Nous tentons, une fois encore, d’abroger cette disposition inique qui a été introduite voilà moins d’un an dans la loi de modernisation économique, la loi LME, et qui met à mal le dispositif anticoncentration de diffusion hertzienne.
Je rappelle que le paragraphe I de l’article 39 de la loi du 30 septembre 1986, que cet amendement tend à modifier, constitue la clef de voûte du système anticoncentration applicable aux services de télévision titulaires d’une autorisation de diffusion par voie hertzienne.
La rédaction initiale de ce paragraphe interdisait à toute personne morale ou physique de détenir plus de 49 % du capital ou des droits de vote d’une société diffusant par voie hertzienne terrestre dès lors que l’audience de cette société, tant en mode analogique qu’en mode numérique, dépassait une audience de 2, 5 % de l’ensemble des services de télévision.
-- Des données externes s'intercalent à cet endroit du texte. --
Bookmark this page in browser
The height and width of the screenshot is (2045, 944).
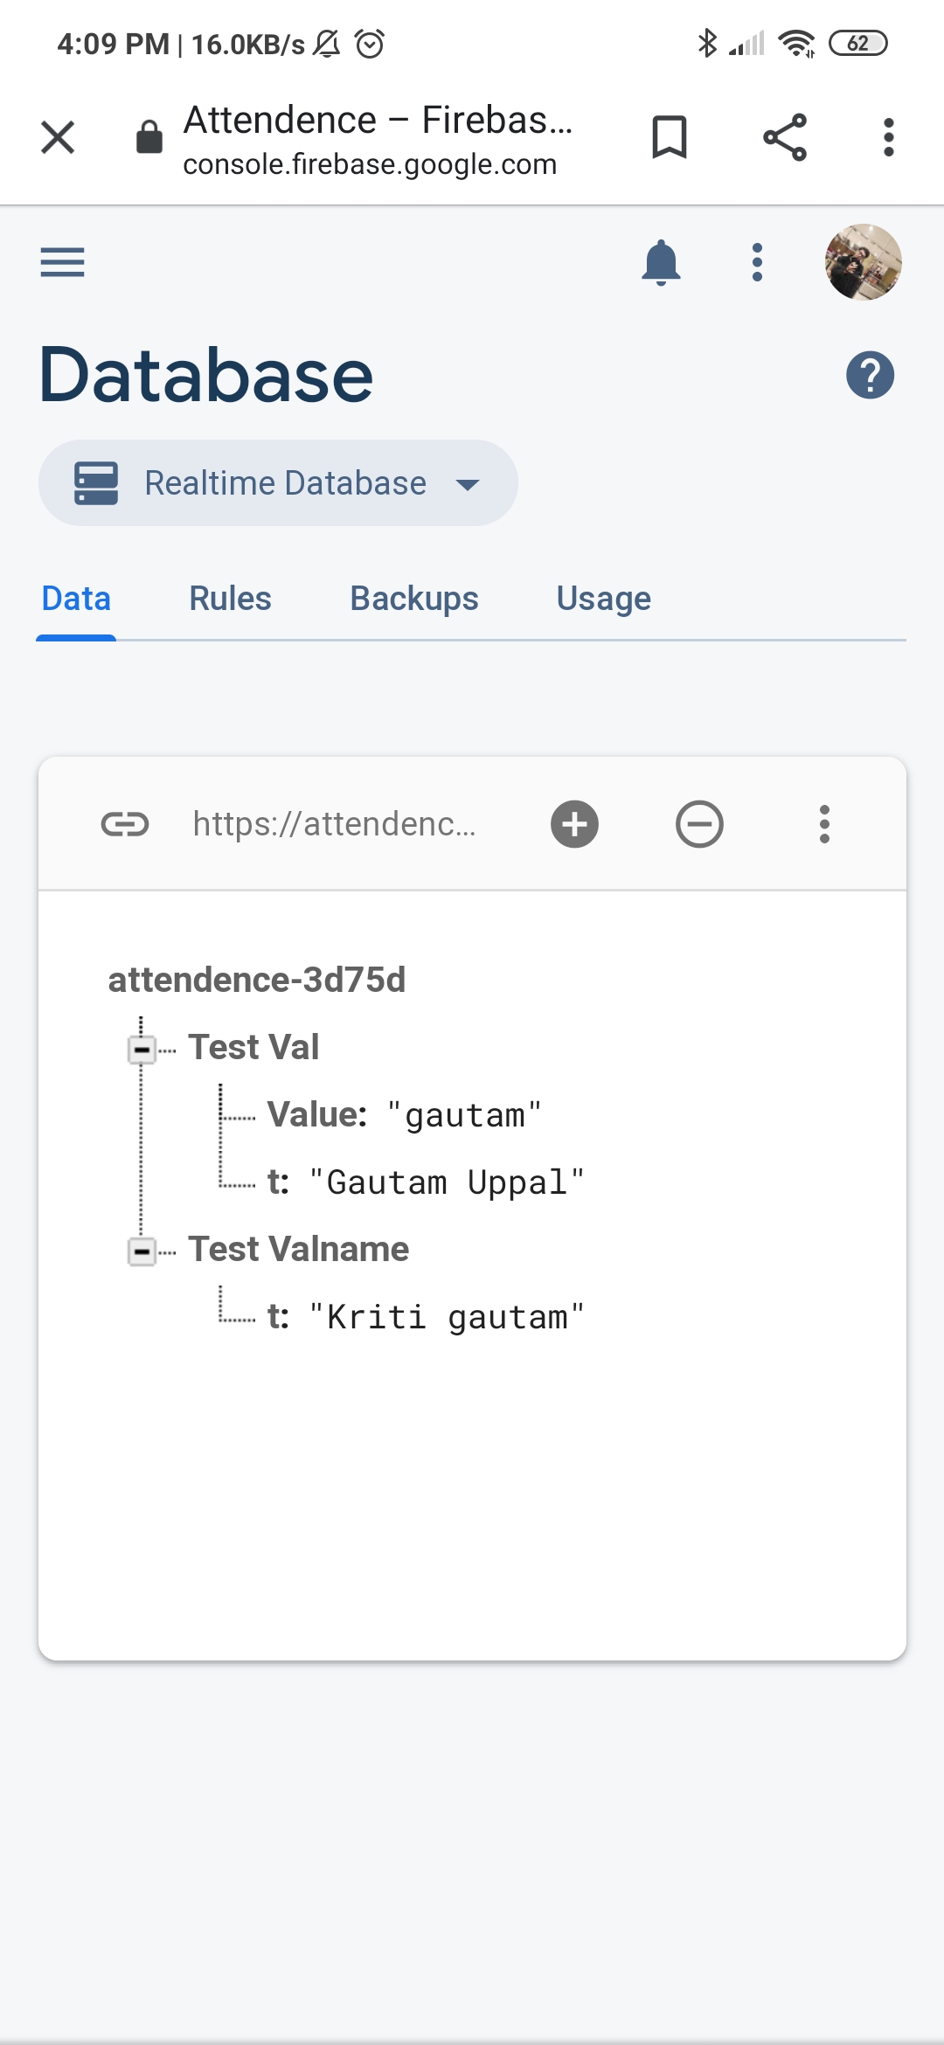click(x=670, y=137)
Sur l’initiative d’un ancien conseiller du Président de la République devenu député et pseudo-spécialiste des médias, Frédéric Lefebvre, cet article a donc été modifié par l’Assemblée nationale lors de l’examen du projet de loi LME, le seuil d’audience étant porté de 2, 5 % à 8 %.
En conséquence, certains opérateurs propriétaires de chaînes de la TNT, tels Bolloré, Bouygues ou le groupe M6, pourront rester en deçà du seuil d’audience et détenir 100 % des parts de leur société. Certaines chaînes de la TNT, comme Direct 8, filiale de Bolloré, W9, qui appartient à M6, ou TMC, qui pourrait être bientôt détenue à 100 % par Bouygues, sont près d’atteindre le seuil fatidique de 2, 5 % d’audience ou l’ont dépassé : TMC est au-dessus de 4 %, W9 se situe aux alentours de 4 % et Direct 8 approche 2, 5 %…
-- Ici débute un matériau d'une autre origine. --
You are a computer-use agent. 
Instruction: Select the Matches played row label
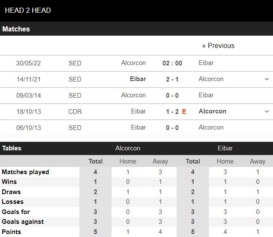pos(25,172)
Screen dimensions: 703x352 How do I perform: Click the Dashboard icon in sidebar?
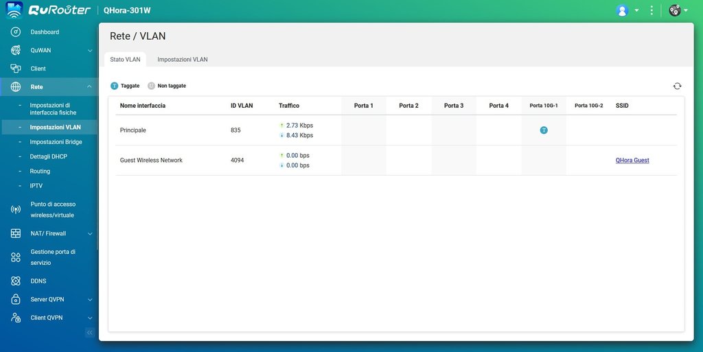16,32
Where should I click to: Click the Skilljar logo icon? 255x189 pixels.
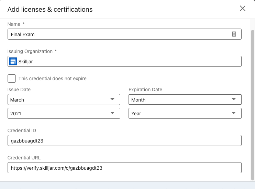(x=13, y=62)
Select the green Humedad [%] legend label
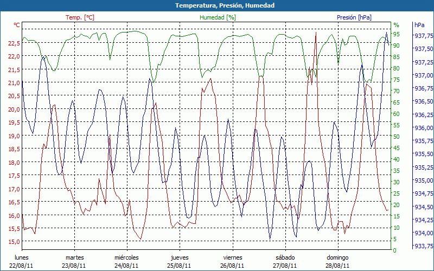Image resolution: width=434 pixels, height=271 pixels. click(218, 17)
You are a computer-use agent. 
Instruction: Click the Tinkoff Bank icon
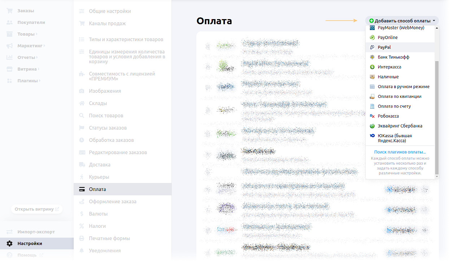coord(372,57)
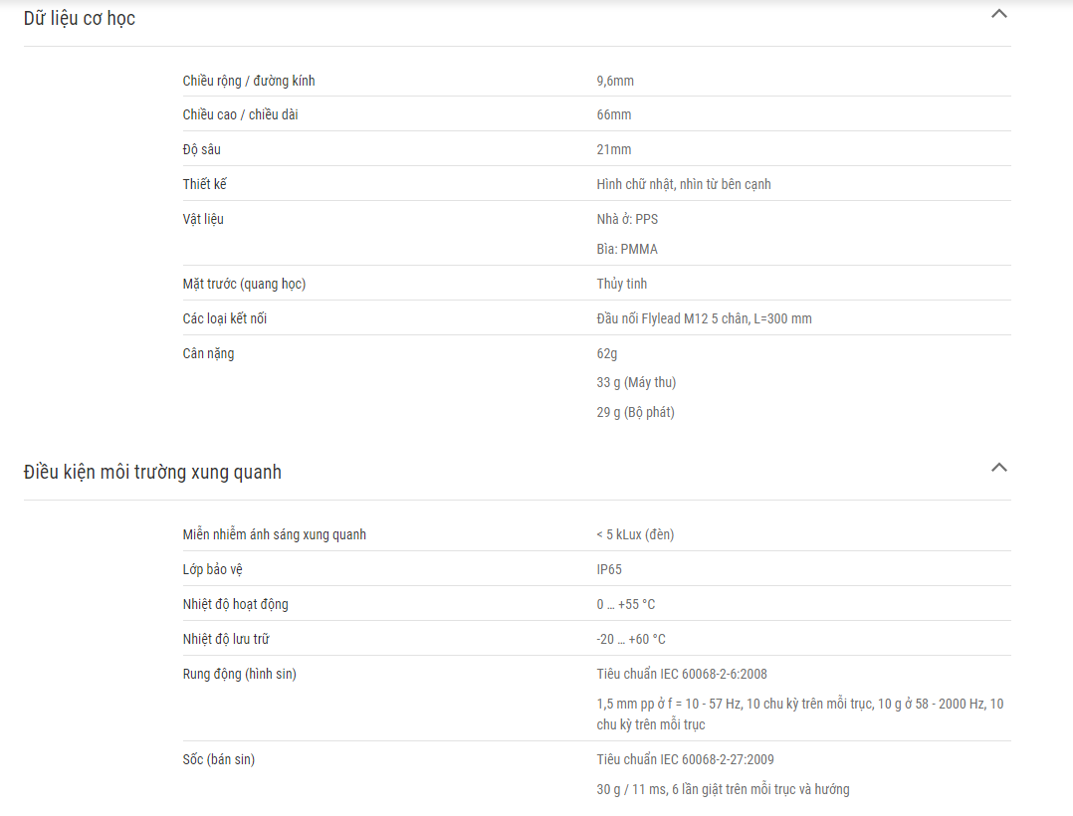Screen dimensions: 1073x816
Task: Click the Dữ liệu cơ học section heading
Action: click(80, 19)
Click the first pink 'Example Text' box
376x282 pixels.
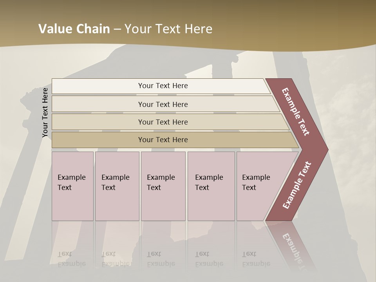click(x=72, y=186)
Jusqu’en 2008, le droit de l’audiovisuel français, soucieux de ne pas permettre que le capital d’une chaîne soit concentré dans les mains d’une même personne, était construit sur la règle de la détention d’une part maximale de 49 % d’un service de télévision diffusé en hertzien.
Certes, cette disposition anticoncentration, garante du pluralisme dans le secteur audiovisuel, avait été élaborée dans le cadre restreint de la ressource hertzienne en mode analogique. Pour autant, l’arrivée du numérique, si elle multiplie la ressource environ par six, ne saurait justifier que de nouveaux entrants puissent se soustraire au droit commun de l’audiovisuel et détenir jusqu’à 100 % du capital de leur société. La ressource est supérieure, mais elle n’est pas infinie ; les exigences de pluralisme doivent s’accroître en même temps que le nombre des opérateurs.
Le cadeau ainsi fait aux opérateurs privés de télévision, préalable à ceux que leur accorde ce projet de loi, concerne potentiellement tous ceux d’entre eux qui n’atteignent pas 8 % d’audience cumulée. Or, compte tenu de l’abondance de la ressource numérique, ils ne peuvent espérer franchir ce seuil ! Tous pourront donc se porter acquéreur des droits qu’ils ne détiennent pas encore sur leurs services de télévision en hertzien.
Sous ses airs de mesure technique, cette modification met à mal la règle anticoncentration qui garantissait le pluralisme et qui, sous tous les gouvernements, constituait un socle commun. Mais il est vrai que la politique ultralibérale de l’actuel gouvernement a cassé bien des socles communs ces derniers mois, parfois en catimini ! En l’occurrence, cette disposition, introduite dans l’anonymat d’un amendement cavalier au projet de loi LME, trouve subrepticement une place dans ce projet de loi sans que nous ayons réellement eu l’occasion d’en débattre sur le fond.